--- Task input Enclosed Below ---

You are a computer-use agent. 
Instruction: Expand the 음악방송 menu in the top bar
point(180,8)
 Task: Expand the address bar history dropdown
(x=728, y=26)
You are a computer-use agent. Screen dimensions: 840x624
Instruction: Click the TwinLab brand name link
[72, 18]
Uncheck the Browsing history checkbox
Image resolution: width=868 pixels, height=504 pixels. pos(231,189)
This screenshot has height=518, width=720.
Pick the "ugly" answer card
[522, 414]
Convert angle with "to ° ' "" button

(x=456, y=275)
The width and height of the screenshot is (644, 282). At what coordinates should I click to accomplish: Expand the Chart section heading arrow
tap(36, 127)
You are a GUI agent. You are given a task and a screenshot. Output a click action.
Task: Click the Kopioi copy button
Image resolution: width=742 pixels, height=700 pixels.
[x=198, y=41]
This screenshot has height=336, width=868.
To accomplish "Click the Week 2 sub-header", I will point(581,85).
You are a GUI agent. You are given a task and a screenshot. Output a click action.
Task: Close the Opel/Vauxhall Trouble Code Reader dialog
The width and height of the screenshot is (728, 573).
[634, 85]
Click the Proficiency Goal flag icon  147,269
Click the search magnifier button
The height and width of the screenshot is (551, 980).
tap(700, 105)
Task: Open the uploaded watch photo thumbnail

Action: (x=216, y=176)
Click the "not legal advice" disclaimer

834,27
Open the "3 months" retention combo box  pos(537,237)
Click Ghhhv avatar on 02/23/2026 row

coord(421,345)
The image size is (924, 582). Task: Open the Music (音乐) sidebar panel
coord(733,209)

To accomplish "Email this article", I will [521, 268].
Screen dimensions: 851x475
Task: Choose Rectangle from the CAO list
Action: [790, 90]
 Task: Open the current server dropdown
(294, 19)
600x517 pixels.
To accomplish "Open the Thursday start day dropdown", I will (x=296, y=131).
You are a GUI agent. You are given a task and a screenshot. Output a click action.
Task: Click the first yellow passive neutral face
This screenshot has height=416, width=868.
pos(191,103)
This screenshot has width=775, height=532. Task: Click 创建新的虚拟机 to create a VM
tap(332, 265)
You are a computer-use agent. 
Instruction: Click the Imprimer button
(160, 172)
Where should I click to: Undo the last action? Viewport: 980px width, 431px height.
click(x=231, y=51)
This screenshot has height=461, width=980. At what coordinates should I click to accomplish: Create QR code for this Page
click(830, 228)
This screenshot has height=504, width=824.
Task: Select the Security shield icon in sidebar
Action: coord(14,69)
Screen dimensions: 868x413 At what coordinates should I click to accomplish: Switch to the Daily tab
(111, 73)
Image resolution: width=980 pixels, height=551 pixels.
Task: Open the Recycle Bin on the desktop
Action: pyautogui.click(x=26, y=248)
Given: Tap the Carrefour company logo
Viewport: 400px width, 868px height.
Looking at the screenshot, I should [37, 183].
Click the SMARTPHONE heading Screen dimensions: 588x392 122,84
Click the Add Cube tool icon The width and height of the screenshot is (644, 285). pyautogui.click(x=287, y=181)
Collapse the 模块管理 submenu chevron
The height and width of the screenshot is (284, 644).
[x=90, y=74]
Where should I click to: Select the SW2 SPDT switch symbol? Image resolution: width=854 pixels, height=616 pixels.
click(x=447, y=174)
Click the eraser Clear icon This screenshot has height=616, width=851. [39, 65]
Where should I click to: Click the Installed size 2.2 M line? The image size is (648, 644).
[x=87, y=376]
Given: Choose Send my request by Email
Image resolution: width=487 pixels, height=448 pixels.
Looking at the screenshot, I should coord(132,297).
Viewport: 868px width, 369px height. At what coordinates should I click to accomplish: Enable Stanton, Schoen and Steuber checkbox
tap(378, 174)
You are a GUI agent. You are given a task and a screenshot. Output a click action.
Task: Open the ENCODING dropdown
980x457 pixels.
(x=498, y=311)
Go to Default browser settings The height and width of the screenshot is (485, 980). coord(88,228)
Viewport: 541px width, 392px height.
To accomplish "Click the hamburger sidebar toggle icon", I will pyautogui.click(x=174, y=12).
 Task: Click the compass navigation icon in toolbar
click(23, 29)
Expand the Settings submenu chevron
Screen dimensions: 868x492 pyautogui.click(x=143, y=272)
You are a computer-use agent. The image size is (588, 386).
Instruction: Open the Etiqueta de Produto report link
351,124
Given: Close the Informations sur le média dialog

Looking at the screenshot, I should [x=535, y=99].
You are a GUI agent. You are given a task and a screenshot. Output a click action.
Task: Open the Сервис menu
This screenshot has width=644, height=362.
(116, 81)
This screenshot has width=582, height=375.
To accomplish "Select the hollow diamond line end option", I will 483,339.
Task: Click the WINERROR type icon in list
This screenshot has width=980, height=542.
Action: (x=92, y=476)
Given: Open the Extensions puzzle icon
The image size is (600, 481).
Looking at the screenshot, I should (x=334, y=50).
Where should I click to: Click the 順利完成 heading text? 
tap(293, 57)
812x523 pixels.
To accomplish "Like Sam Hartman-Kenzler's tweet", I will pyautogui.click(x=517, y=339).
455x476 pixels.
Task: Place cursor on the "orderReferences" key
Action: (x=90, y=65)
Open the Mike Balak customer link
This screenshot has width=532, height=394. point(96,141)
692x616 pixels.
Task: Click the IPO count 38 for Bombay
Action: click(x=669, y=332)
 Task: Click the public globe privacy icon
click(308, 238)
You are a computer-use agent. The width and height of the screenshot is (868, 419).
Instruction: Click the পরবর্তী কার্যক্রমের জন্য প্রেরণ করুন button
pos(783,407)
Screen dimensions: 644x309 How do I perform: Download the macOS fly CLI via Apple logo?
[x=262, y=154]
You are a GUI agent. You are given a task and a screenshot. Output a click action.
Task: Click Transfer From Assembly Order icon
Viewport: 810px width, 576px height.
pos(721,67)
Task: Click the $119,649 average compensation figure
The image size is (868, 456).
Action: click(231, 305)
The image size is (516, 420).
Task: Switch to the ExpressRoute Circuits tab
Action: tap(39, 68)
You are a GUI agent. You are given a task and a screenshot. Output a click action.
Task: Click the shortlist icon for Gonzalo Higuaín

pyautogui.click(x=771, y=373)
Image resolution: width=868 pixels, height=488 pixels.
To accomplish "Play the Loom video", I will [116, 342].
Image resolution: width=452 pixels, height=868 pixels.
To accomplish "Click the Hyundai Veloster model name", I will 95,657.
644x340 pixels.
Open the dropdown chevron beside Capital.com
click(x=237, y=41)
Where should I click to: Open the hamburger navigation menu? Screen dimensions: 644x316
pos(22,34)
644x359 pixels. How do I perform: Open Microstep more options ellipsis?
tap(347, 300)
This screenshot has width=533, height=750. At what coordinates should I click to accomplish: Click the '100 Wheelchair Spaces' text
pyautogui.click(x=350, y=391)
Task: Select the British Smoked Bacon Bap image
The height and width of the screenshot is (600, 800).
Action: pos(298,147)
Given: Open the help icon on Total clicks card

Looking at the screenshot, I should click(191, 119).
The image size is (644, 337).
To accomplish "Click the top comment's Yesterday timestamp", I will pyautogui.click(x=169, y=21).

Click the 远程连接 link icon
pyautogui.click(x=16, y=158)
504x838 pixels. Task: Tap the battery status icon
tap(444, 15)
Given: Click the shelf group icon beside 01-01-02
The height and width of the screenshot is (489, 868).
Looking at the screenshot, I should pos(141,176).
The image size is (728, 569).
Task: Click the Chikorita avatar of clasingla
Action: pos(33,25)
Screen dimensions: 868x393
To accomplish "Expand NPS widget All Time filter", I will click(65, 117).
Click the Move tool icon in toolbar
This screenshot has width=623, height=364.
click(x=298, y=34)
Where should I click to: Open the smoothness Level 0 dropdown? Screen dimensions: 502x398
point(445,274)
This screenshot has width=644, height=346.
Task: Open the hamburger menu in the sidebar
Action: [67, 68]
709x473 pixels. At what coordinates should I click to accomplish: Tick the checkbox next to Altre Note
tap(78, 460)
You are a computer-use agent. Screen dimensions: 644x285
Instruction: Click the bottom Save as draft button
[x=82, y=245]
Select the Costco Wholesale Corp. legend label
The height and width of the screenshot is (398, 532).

--- End of Enclosed Task input ---

Problem statement:
Where the listing above reaches the line that contains "Where should I click to: Undo", start retyping, and finish with the line that contains "Click the eraser"; reproduce those lines exactly and no others.

Output of the task:
Where should I click to: Undo the last action? Viewport: 980px width, 431px height.
click(x=231, y=51)
This screenshot has height=461, width=980. At what coordinates should I click to accomplish: Create QR code for this Page
click(830, 228)
This screenshot has height=504, width=824.
Task: Select the Security shield icon in sidebar
Action: coord(14,69)
Screen dimensions: 868x413 At what coordinates should I click to accomplish: Switch to the Daily tab
(111, 73)
Image resolution: width=980 pixels, height=551 pixels.
Task: Open the Recycle Bin on the desktop
Action: pyautogui.click(x=26, y=248)
Given: Tap the Carrefour company logo
Viewport: 400px width, 868px height.
Looking at the screenshot, I should [37, 183].
Click the SMARTPHONE heading Screen dimensions: 588x392 122,84
Click the Add Cube tool icon The width and height of the screenshot is (644, 285). pyautogui.click(x=287, y=181)
Collapse the 模块管理 submenu chevron
The height and width of the screenshot is (284, 644).
[x=90, y=74]
Where should I click to: Select the SW2 SPDT switch symbol? Image resolution: width=854 pixels, height=616 pixels.
click(x=447, y=174)
Click the eraser Clear icon This screenshot has height=616, width=851. [39, 65]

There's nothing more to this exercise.